Venus may have been habitable 700m years ago, could this be promising for Venus-like planets in other solar systems?

A study presented today at the EPSC-DPS Joint Meeting 2019 by Michael Way of The Goddard Institute for Space Science gives a new view of Venus’s climatic history and may have implications for the habitability of exoplanets in similar orbits.

Forty years ago, NASA’s Pioneer Venus mission found tantalizing hints that Earth’s ‘twisted sister’ planet may once have had a shallow ocean’s worth of water. To see if Venus might ever have had a stable climate capable of supporting liquid water, Dr Way and his colleague, Anthony Del Genio, have created a series of five simulations assuming different levels of water coverage.

In all five scenarios, they found that Venus was able to maintain stable temperatures between a maximum of about 50 degrees Celsius and a minimum of about 20 degrees Celsius for around three billion years. A temperate climate might even have been maintained on Venus today had there not been a series of events that caused a release, or ‘outgassing,’ of carbon dioxide stored in the rocks of the planet approximately 700-750 million years ago.

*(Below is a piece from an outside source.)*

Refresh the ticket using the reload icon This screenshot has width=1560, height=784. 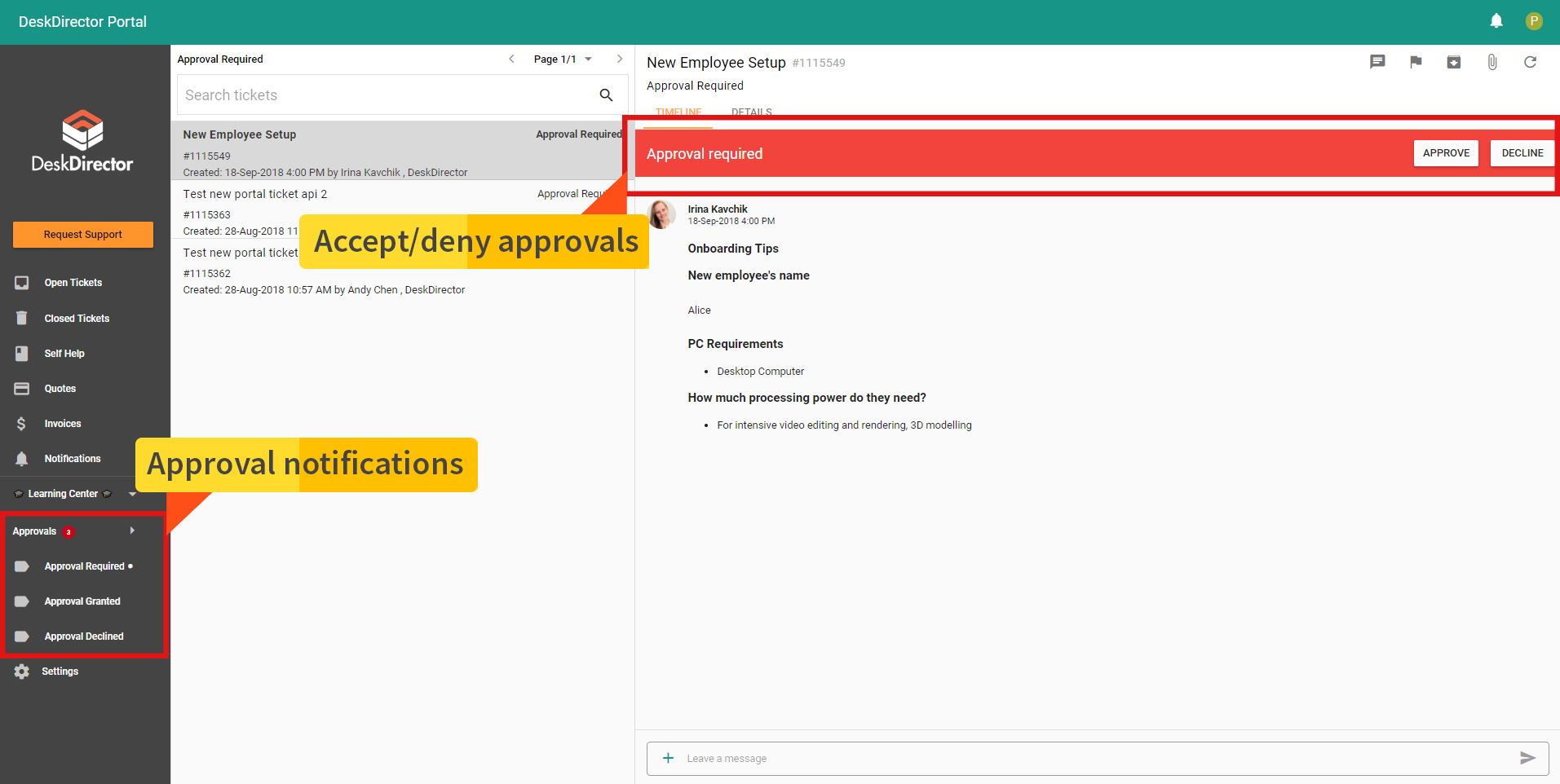pyautogui.click(x=1531, y=61)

“Our hypothesis is that Venus may have had a stable climate for billions of years. It is possible that the near-global resurfacing event is responsible for its transformation from an Earth-like climate to the hellish hot-house we see today,” said Way.

Three of the five scenarios studied by Way and Del Genio assumed the topography of Venus as we see it today and considered a deep ocean averaging 310 meters, a shallow layer of water averaging 10 meters and a small amount of water locked in the soil. For comparison, they also included a scenario with Earth’s topography and a 310-meter ocean and, finally, a world completely covered by an ocean of 158 meters depth.

To simulate the environmental conditions at 4.2 billion years ago, 715 million years ago and today, the researchers adapted a 3D general circulation model to account for the increase in solar radiation as our Sun has warmed up over its lifetime, as well as for changing atmospheric compositions.

Although many researchers believe that Venus is beyond the inner boundary of our Solar System’s habitable zone and is too close to the Sun to support liquid water, the new study suggests that this might not be the case.

“Venus currently has almost twice the solar radiation that we have at Earth. However, in all the scenarios we have modeled, we have found that Venus could still support surface temperatures amenable for liquid water,” said Way.